I remember thinking this around this time last year - that the creationists were getting uppity. I can't explain it, but there seems to be an increase in young-earth stupidity during December. I don't know why this is, but I've developed several hypotheses. For any creationists reading this, a "hypothesis" is something that has most of the properties you ascribe, inaccurately, to a "theory".

My first hypothesis is hibernation. During the winter months, a number of mammals go into a state of drastically reduced metabolism. Their heart rate and brain activity drop to negligible levels. I propose that at some level, creationists realize this is happening, and think they're better able to compete now that the mammalian average intelligence level has been lowered by all those napping bears.

My other hypothesis is that December caps several months of creationists being, on the one hand, bombarded with imagery that reinforces the cultural dominance of their particular subspecies of superstition; and on the other hand, being constantly told by Bill O'Reilly and such that their cultural dominance is threadbare and constantly under seige. This emboldens them to step forth and spray their ridiculous ideas like a diseased hyena marking its territory.

Both hypotheses have their merits, but I like the hibernation one better, because it's loosely based on biology as opposed to sociology. And biology confuses and angers creationists, as is evidenced by Kelly Cote Jasper of Edina, the latest in a string of creationists to get their screed on in the Minneapolis Star-Tribune. Unlike the student I wrote about a couple of weeks ago, and the fellow creationist student who wrote in to defend him a few days after that, Jasper's ramblings were relegated to the online-only second-tier of reader opinion, and it's not difficult to see why. ACTUAL QUOTE TIME!
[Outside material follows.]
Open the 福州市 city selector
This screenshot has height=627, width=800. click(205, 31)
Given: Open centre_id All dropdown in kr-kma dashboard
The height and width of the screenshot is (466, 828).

"The Dec. 13 article, 'Why pregnant women don't topple over' was fascinating. Thank goodness for "evolution" of my spine or I might have toppled over during my three pregnancies. I had no idea. I am just so thankful that my 'ancestors' walked on all fours, or, before the evolution of the spine they would have toppled over and killed all their unborn apes, and then I would not be here. Whew! It is amazing to think that I am just a hapless accident that evolved from a Big Bang millions of years ago and yet, for some reason here I am, fancy spine and all. Even more amazing is that some people, who have eyes to see, can still be so blinded and not see God."

This is why creationists can't be trusted with sarcasm. Jasper accidentally got the whole fucking thing right up until the last sentence. Her distant ancestors walked on all fours. Of her more recent ancestors that walked on two legs, the ones where the females had a wedge-shaped lower vertebrae and larger hip bones thrived while others didn't, allowing more offspring to survive and thus propagating those traits. She really is a hapless accident that evolved. OK, you don't "evolve" from the Big Bang, that's mixing cosmology with biology, which creationists tend to do because they both disagree with Genesis. And the Big Bang wasn't millions of years ago, but what's a few orders of magnitude when we all know the first three decimal places are the only three that matter?
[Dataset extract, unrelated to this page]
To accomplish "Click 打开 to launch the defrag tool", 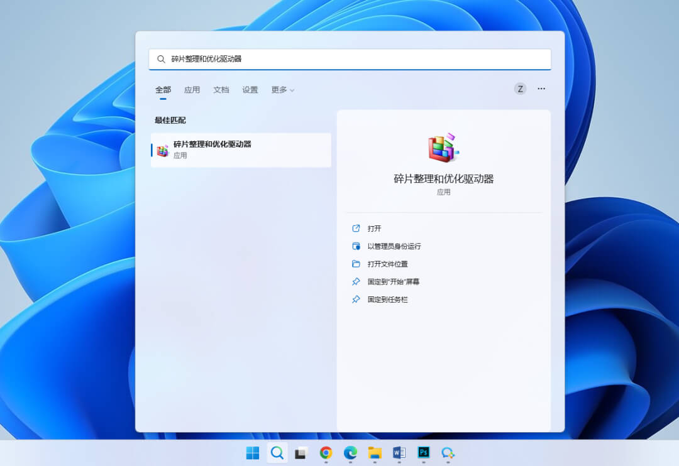I will (373, 229).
The point is, she really does get the gist of it. She just derisively dismisses it with what passes for snark amongst her people. She does this because, well, in the grand scheme of things, some accidents are more hapless than others. Scientists at the University of Texas spent a few years studying fossils, comparing anatomical structures, and doing engineering tests showing weight distribution, and drew a conclusion. That conclusion got sent out in a press release, and written up by an Associated Press writer that used the word "evolution" enough times to trigger a primal response in what passes for this Edina woman's brain. She then instinctively dismisses those years of work because they don't agree with the first chapter of her favorite novel, and having done so, comes to the conclusion that it's US who are blind.

Now that I think of it, I hope the sociological hypothesis is true. Because if it is, these brain-sloths will shut up again come January. If it's the hibernation thing, they'll keep yammering until the bears wake up in the spring.